:: Task brief ::
When copying the data below, keep only the lines from the one with "Task: Pick ADX Exit Cross from the list" through the one with "Pick Käytä Circulan", word for word, and skip the pictures.

:: Materials provided ::
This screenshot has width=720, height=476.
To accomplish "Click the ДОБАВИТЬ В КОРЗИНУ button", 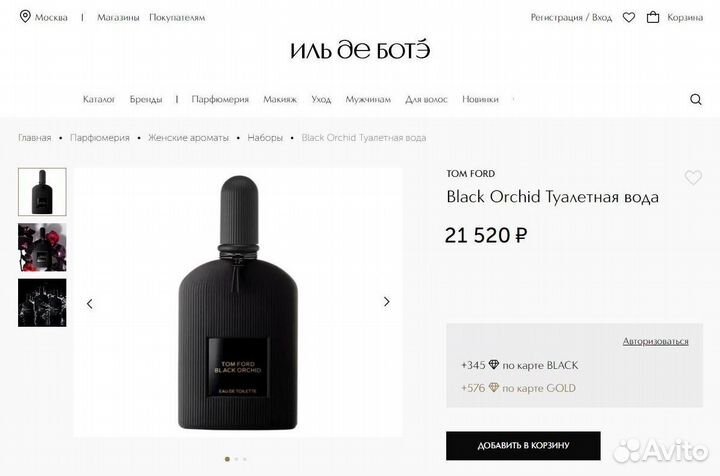I will 523,445.
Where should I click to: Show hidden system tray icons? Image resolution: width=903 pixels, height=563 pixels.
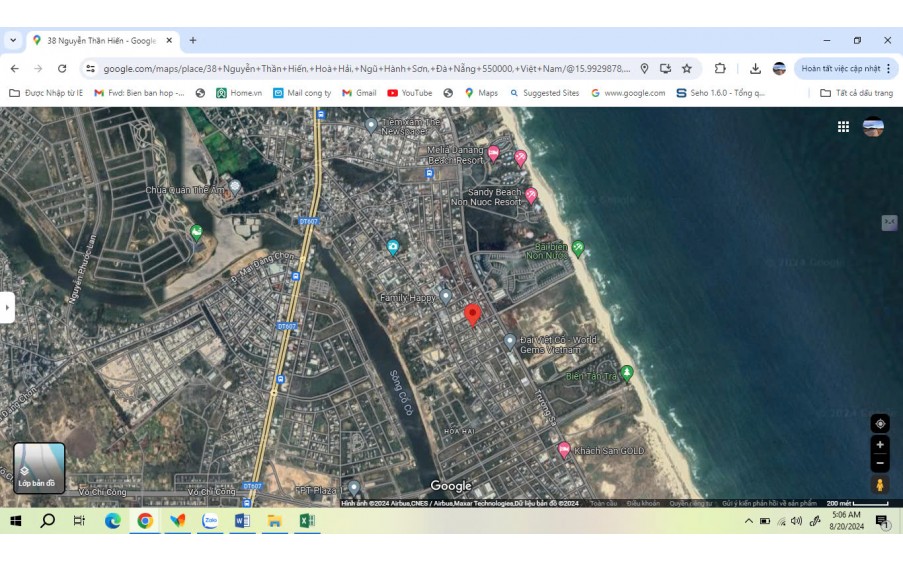748,521
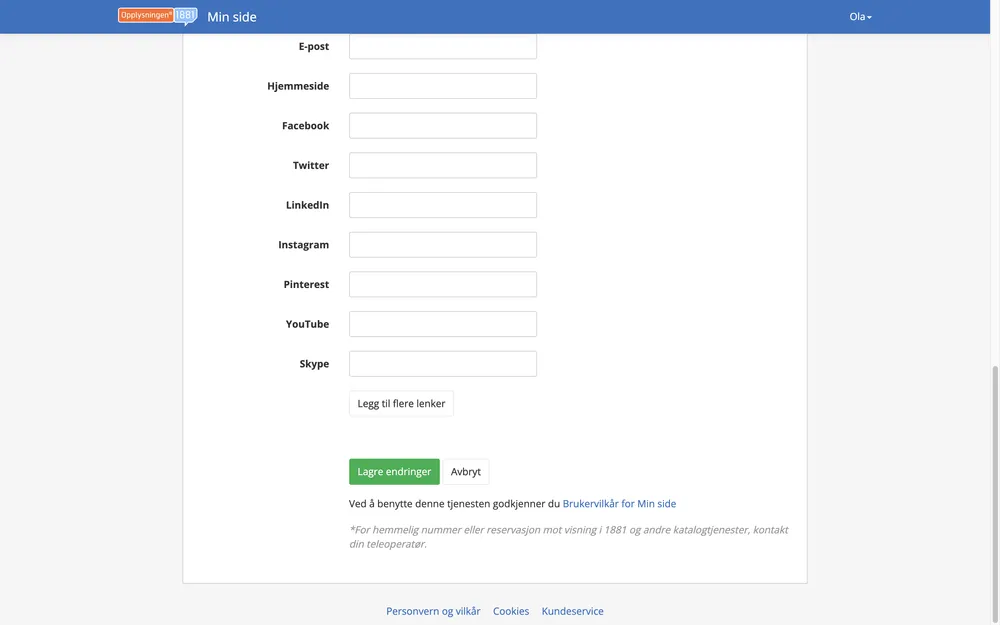Cancel using the Avbryt button
The width and height of the screenshot is (1000, 625).
pyautogui.click(x=466, y=472)
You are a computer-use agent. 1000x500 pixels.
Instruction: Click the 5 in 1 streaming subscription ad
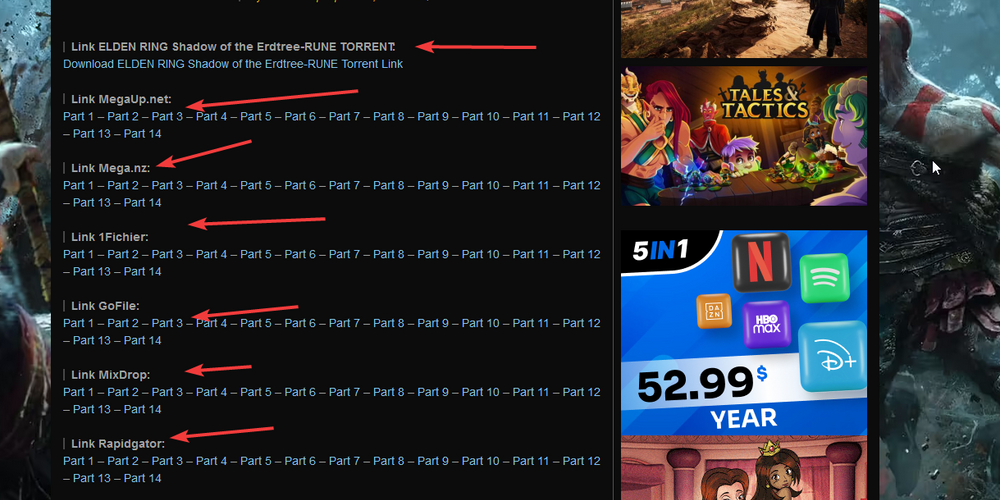pyautogui.click(x=744, y=332)
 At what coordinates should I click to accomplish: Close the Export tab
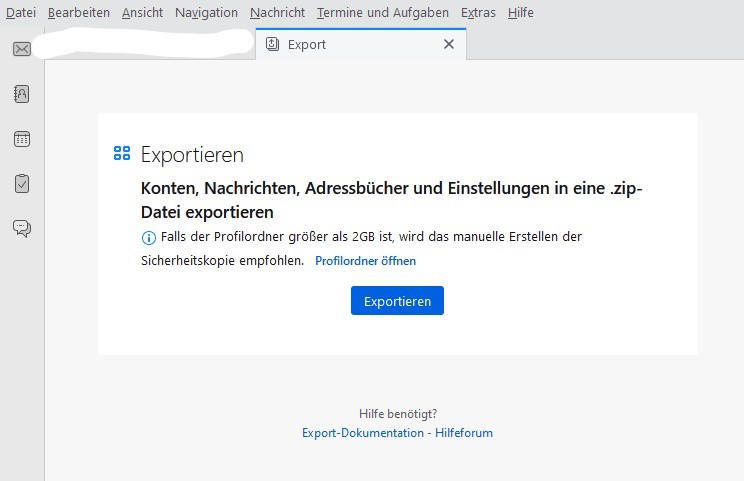[449, 44]
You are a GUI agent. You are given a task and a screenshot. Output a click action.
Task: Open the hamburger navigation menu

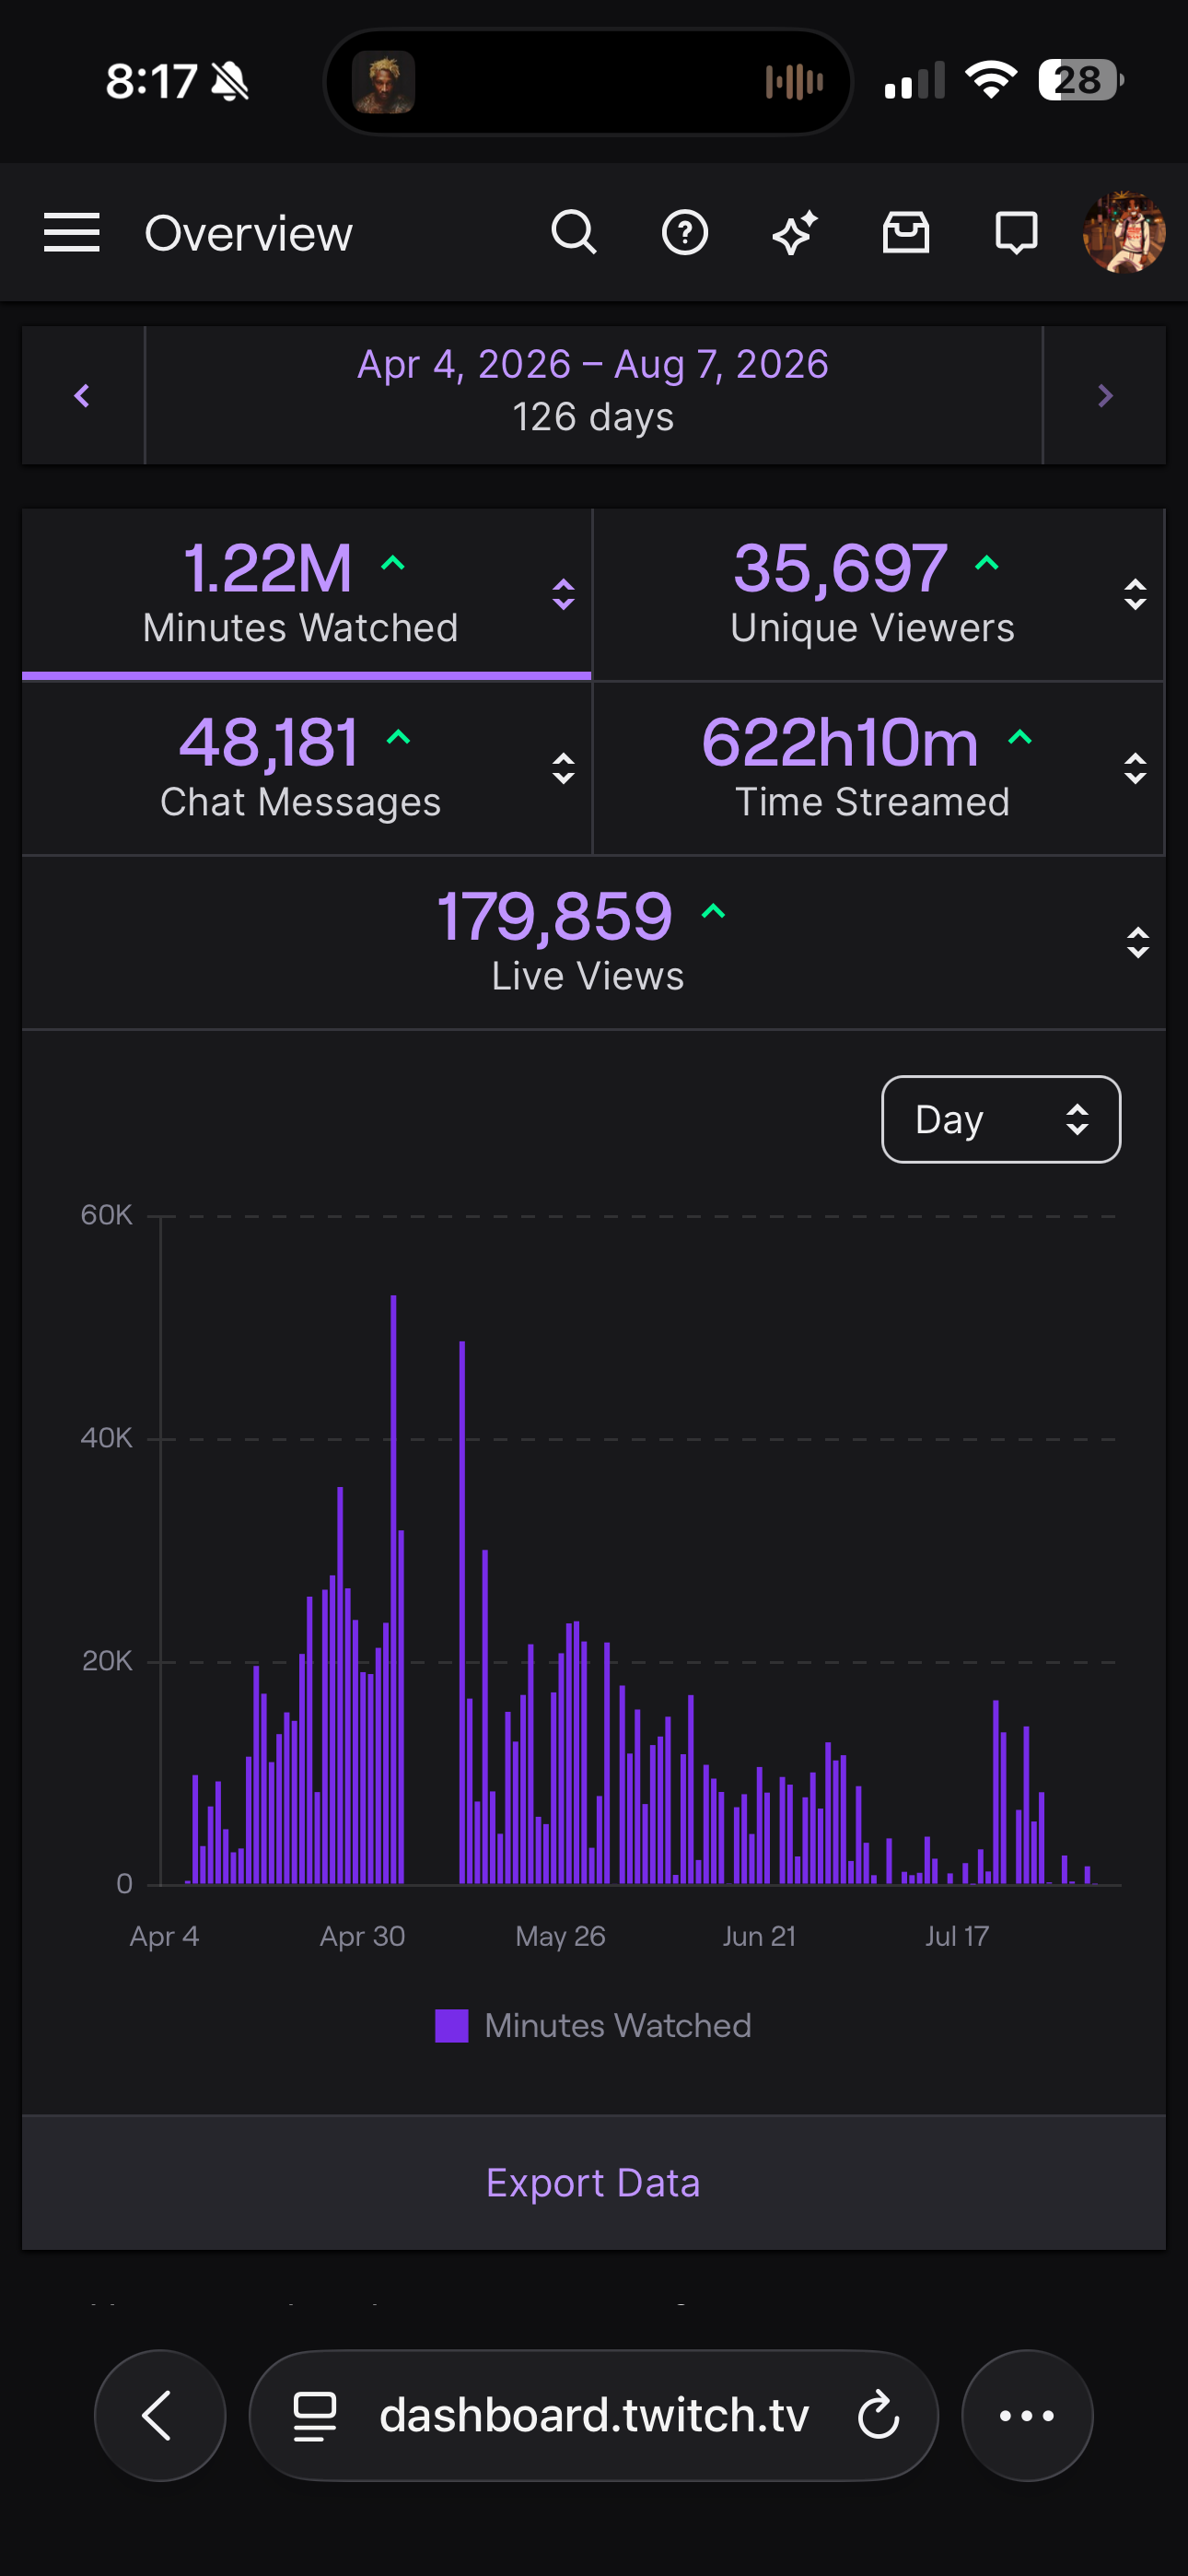[72, 233]
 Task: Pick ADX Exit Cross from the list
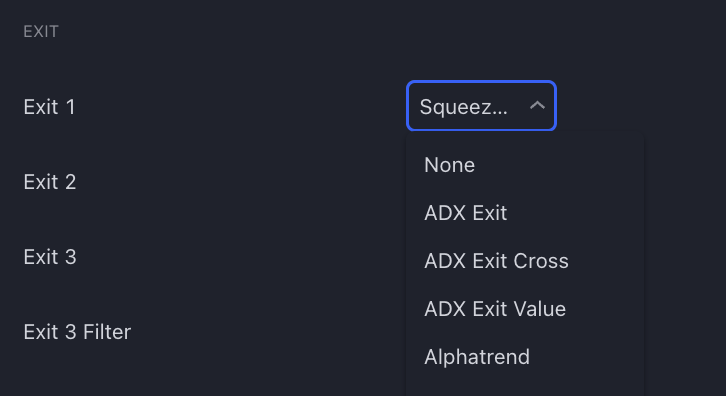tap(525, 261)
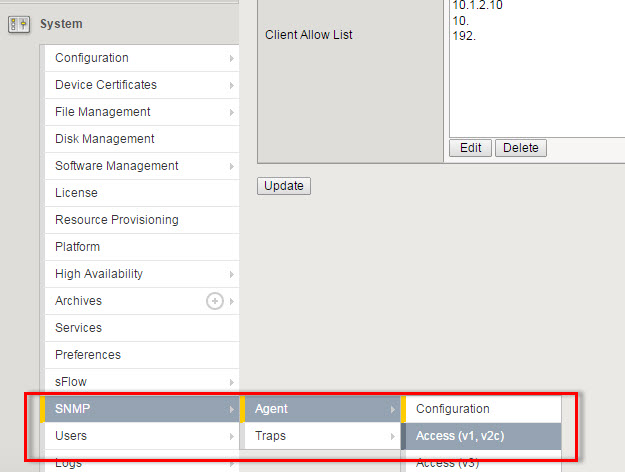Select 10.1.2.10 in Client Allow List
This screenshot has height=472, width=625.
click(476, 4)
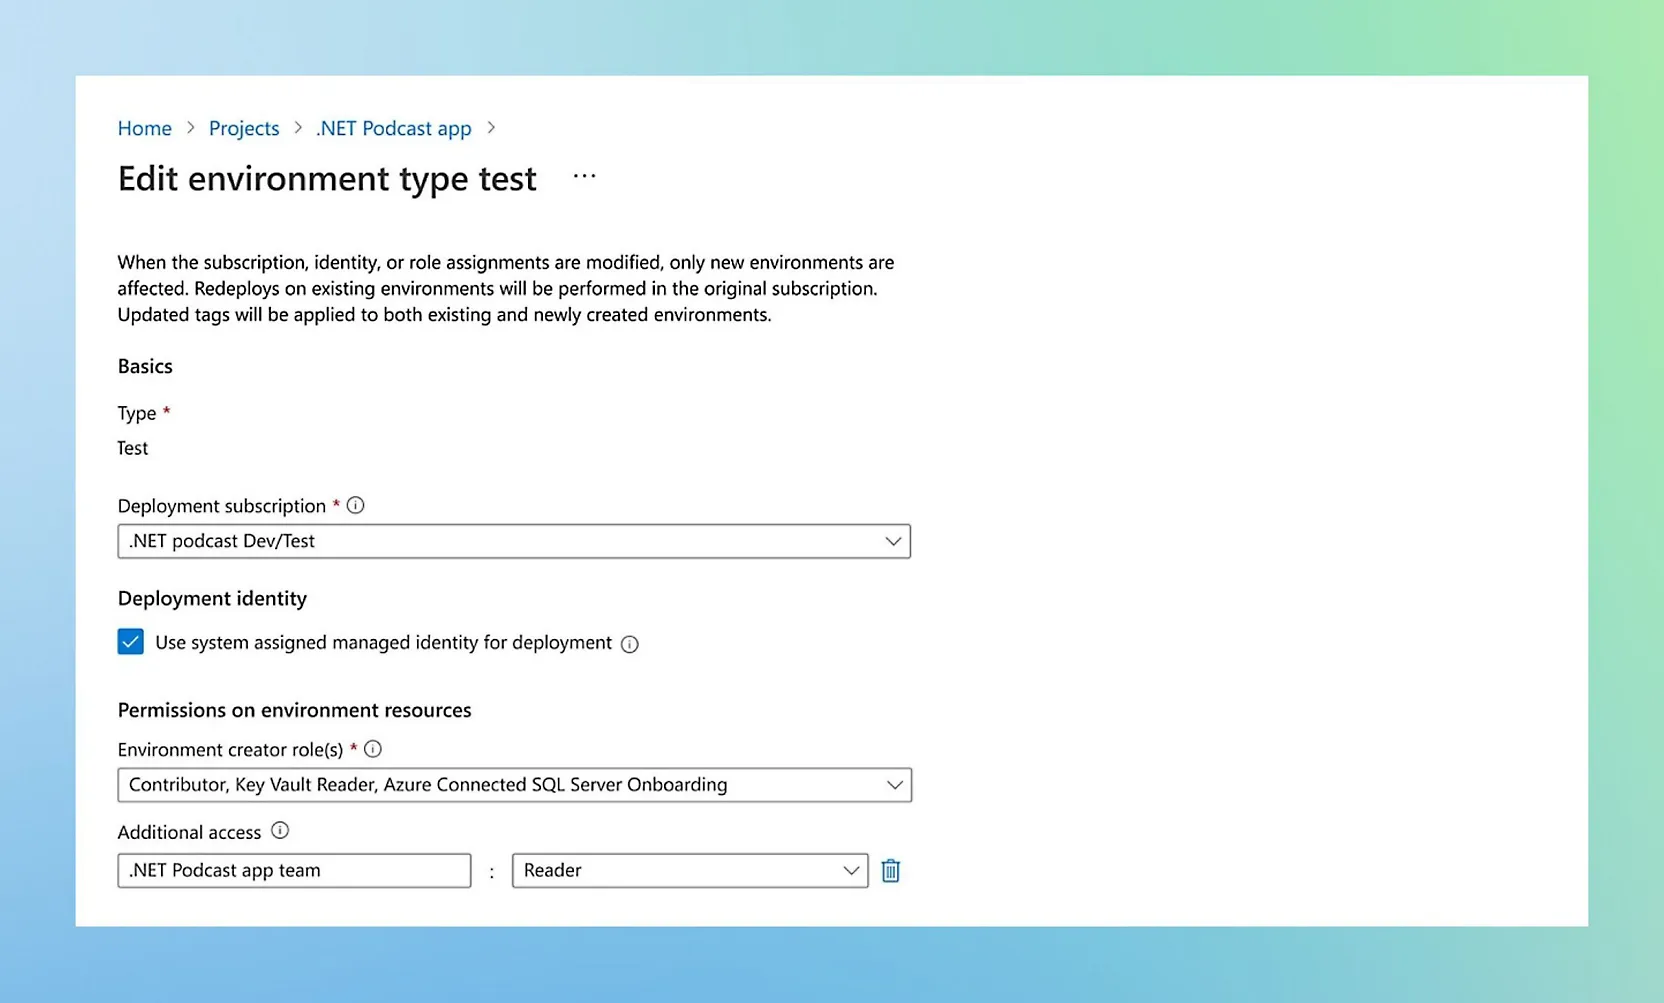The image size is (1664, 1003).
Task: Click managed identity info icon
Action: [x=629, y=644]
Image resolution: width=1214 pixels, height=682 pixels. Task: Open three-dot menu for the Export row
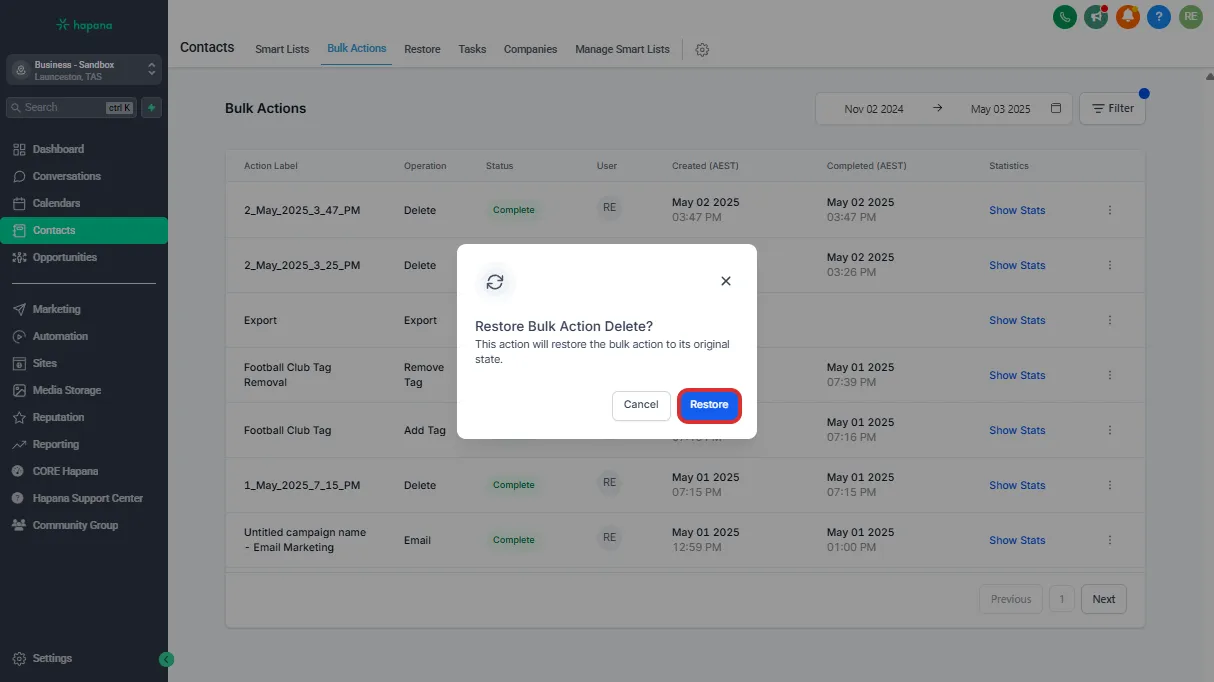coord(1109,320)
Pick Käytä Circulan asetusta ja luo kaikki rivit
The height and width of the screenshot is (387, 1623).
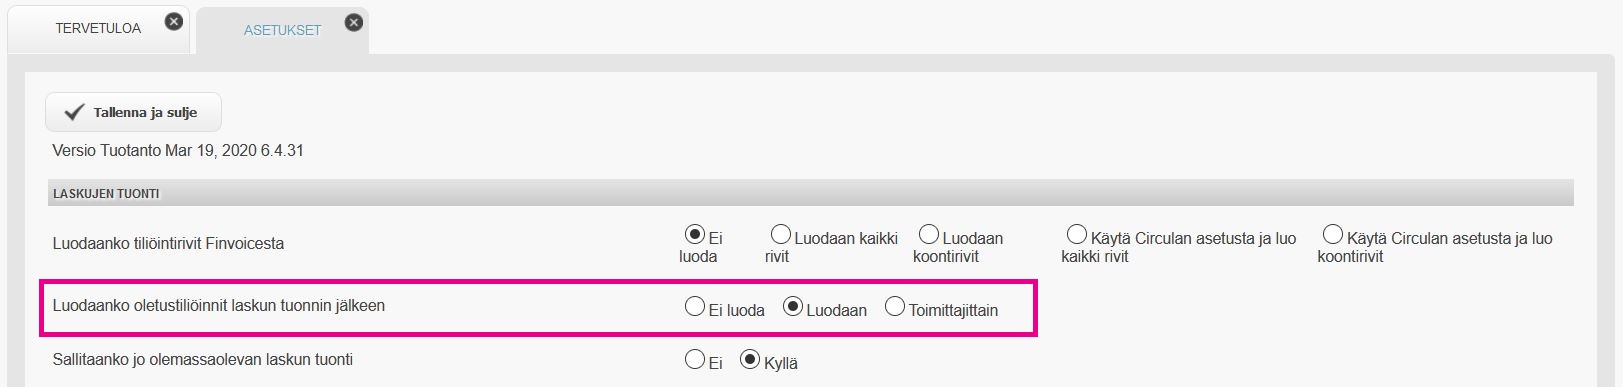[x=1077, y=235]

:: Response area ::
 Task: Pick ADX Exit Cross from the list
tap(525, 261)
Select 10.1.2.10 in Client Allow List
This screenshot has height=472, width=625.
click(476, 4)
The image size is (1664, 1003).
Task: Click managed identity info icon
Action: [x=629, y=644]
Image resolution: width=1214 pixels, height=682 pixels. Task: Open three-dot menu for the Export row
coord(1109,320)
Pick Käytä Circulan asetusta ja luo kaikki rivit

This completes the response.